At the request of mr. Briggs I proceed to state what I know of the facts mentioned in this petition & others connected with them.
In July 1804. mr. Briggs being here, and about to set out for Natches, as Surveyor Genl., I happened to say in conversation how anxious I was to get a direct road from Washington to N. Orleans, which should not cross the mountains at all, to express a hope that the legislature would authorise the opening such a road, and consulted with mr.
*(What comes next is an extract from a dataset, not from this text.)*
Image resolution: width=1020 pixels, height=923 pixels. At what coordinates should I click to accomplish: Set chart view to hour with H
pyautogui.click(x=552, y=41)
Briggs as to the best mode of making the preparatory survey for fixing the leading points through which it should pass. we both agreed that the method by celestial observations was preferable, for this purpose, to the chain & compass, & after some reflection, he observed that being to go to Natches, he did not foresee that it would cost him much more time or expence to go along the route I had in contemplation, than through Tennissee, except as it would lead him by N. Orleans; but that he would undertake it for the public good, if I could get him a portable sextant. glad to obtain our guide-line on so easy a condition, I procured the sextant. he set out in August; and what followed that is known to me only from his report, survey & other communications to me. by these it appeared that he was 4. months on the way, not arriving at N. Orleans till late in December: that he found the enterprize expensive, laborious & tedious infinitely beyond expectation. the way being then quite unknown, he had to pursue his course through the woods, to go through marshes, swim rivers, cut open his path sometimes, and to encounter all obstacles as they presented themselves, sleeping out without cover; & distressed for food. on his arrival at N. Orleans, he was taken with a fever, which I understood to have been long & dangerous, & little doubt of it’s having been brought on by the season & circumstances of his journey. he had necessarily through the whole an assistant hired & maintained at his own expence. from New Orleans he sent me the report & map which I communicated to Congress, & which remain among their papers. this map has been the foundation of all our proceedings in the prosecution of this road, has saved us the expence of making the preparatory general survey with the chain & compass, and has in fact been compleatly profited of as public property. these are the material facts as far as they occur to me, and which I certify as being partly within my own knolege, & partly within my belief on the evidence before stated.